§ Exercise input:
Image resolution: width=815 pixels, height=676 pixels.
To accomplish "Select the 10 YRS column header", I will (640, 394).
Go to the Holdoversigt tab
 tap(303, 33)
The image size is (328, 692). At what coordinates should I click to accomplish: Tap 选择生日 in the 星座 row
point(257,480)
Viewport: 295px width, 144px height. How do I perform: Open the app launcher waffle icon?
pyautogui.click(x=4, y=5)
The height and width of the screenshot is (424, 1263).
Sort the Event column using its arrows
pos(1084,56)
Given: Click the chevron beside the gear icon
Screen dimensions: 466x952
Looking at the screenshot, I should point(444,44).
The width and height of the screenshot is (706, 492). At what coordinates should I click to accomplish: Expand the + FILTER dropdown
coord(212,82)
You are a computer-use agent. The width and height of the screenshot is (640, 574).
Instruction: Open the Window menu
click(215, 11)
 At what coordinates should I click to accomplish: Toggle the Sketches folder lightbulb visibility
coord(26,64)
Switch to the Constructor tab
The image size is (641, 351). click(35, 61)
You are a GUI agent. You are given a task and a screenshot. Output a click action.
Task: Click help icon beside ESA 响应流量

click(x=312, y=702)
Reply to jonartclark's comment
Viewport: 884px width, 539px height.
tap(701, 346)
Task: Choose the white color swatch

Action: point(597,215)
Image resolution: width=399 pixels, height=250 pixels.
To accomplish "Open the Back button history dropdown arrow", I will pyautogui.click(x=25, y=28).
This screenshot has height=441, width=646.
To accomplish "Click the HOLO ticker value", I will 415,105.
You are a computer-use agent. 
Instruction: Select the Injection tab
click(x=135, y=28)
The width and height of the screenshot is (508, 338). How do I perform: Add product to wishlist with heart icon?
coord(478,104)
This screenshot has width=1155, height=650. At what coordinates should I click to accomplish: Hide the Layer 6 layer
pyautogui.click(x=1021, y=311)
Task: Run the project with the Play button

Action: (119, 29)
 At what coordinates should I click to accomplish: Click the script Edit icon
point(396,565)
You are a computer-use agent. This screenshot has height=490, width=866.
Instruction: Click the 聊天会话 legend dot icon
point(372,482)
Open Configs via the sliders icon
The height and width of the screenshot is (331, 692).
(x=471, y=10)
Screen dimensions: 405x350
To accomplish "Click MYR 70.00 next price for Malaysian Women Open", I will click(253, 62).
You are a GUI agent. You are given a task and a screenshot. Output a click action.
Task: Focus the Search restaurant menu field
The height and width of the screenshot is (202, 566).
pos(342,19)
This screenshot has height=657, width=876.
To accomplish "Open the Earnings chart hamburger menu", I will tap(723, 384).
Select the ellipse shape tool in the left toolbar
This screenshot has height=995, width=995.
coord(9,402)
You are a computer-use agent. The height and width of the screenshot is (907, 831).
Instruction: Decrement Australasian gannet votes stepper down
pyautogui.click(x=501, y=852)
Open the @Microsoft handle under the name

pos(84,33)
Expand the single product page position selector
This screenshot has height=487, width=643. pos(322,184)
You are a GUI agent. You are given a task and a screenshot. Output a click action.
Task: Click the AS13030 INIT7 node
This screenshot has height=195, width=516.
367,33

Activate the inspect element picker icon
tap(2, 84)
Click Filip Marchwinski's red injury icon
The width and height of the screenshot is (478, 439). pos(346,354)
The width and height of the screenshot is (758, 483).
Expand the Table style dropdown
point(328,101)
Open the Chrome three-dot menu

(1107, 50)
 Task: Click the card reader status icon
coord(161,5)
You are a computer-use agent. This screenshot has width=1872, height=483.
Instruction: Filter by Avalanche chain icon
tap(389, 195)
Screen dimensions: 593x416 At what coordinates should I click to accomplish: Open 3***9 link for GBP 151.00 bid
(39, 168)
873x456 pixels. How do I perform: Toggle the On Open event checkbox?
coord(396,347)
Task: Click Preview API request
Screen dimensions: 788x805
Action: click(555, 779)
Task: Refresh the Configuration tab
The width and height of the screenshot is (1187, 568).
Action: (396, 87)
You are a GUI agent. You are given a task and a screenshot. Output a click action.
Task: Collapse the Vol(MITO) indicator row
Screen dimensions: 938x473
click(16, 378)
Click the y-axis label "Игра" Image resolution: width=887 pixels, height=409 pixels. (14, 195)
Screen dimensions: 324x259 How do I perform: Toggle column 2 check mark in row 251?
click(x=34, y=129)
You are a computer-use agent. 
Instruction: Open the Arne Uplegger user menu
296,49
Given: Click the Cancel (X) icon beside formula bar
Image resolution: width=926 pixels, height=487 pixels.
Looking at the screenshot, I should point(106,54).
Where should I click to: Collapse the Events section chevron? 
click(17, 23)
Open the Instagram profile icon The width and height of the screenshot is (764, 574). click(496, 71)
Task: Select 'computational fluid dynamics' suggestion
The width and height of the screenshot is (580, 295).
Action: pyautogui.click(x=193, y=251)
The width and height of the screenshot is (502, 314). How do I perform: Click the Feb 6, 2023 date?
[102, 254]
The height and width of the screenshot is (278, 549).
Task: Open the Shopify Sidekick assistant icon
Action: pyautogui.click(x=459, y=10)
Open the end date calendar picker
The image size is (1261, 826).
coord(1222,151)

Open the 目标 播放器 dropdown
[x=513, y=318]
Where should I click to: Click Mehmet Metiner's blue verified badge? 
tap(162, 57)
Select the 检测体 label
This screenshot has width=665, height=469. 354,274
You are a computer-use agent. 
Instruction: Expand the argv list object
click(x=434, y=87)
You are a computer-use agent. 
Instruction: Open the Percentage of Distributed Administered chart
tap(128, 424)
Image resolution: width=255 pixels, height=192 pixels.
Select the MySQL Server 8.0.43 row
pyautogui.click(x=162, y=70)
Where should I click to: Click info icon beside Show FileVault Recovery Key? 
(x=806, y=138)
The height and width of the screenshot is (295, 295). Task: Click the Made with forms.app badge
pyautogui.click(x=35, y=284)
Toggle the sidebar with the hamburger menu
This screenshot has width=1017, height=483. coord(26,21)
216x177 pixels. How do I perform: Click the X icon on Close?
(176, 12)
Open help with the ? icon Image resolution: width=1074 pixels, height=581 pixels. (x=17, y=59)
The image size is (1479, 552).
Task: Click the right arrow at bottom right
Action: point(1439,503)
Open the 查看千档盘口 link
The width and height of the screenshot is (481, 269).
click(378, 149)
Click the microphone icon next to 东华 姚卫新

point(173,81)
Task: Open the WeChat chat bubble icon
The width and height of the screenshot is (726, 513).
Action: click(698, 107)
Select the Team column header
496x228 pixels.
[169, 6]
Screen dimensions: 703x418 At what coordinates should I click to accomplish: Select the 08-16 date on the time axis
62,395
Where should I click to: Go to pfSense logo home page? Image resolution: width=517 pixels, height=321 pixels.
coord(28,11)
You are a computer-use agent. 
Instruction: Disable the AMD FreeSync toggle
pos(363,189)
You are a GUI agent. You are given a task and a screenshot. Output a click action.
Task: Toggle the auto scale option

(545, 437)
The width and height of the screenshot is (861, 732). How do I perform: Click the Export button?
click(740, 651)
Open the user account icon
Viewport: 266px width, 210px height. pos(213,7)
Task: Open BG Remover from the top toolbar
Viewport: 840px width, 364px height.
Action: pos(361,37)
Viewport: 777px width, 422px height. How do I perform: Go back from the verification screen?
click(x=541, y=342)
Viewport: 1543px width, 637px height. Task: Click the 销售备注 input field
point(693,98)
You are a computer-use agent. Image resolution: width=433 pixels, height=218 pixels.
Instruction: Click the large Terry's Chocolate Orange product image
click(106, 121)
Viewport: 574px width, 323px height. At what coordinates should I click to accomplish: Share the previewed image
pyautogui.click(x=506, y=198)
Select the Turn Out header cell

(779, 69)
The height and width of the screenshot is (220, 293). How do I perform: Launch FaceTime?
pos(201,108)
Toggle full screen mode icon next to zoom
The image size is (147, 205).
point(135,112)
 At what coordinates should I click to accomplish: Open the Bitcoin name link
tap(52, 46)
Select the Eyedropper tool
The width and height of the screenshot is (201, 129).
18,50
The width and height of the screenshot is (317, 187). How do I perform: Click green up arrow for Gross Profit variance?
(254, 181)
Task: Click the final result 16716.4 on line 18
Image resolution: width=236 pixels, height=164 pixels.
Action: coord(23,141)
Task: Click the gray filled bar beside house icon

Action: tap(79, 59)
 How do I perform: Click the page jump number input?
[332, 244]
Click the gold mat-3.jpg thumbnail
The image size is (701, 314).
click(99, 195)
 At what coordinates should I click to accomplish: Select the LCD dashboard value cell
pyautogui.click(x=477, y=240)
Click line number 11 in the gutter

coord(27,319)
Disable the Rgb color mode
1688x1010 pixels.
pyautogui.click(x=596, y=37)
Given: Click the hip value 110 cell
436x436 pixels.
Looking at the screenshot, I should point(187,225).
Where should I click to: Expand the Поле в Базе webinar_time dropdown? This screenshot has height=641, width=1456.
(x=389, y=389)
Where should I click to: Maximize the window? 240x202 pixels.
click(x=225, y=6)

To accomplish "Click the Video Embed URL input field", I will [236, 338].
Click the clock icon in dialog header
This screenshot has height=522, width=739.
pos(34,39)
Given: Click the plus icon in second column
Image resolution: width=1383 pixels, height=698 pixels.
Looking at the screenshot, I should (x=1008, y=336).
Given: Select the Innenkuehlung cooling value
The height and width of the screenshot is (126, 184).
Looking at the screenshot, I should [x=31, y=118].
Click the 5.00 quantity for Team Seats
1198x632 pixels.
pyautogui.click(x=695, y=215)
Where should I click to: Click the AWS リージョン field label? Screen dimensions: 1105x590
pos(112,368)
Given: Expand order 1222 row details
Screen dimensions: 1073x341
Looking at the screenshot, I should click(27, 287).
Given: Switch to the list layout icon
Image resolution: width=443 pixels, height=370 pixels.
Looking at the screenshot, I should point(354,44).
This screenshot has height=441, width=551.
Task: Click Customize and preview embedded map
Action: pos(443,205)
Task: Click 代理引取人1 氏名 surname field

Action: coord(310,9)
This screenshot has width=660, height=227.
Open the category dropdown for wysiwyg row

§ Assigned task: Once the line with "Given: Expand order 1222 row details" is found, transcribe it and each line after it through the final line of the entries, exactly and only.

§ Solution:
Given: Expand order 1222 row details
Screen dimensions: 1073x341
Looking at the screenshot, I should click(27, 287).
Given: Switch to the list layout icon
Image resolution: width=443 pixels, height=370 pixels.
Looking at the screenshot, I should point(354,44).
This screenshot has height=441, width=551.
Task: Click Customize and preview embedded map
Action: pos(443,205)
Task: Click 代理引取人1 氏名 surname field

Action: coord(310,9)
This screenshot has width=660, height=227.
Open the category dropdown for wysiwyg row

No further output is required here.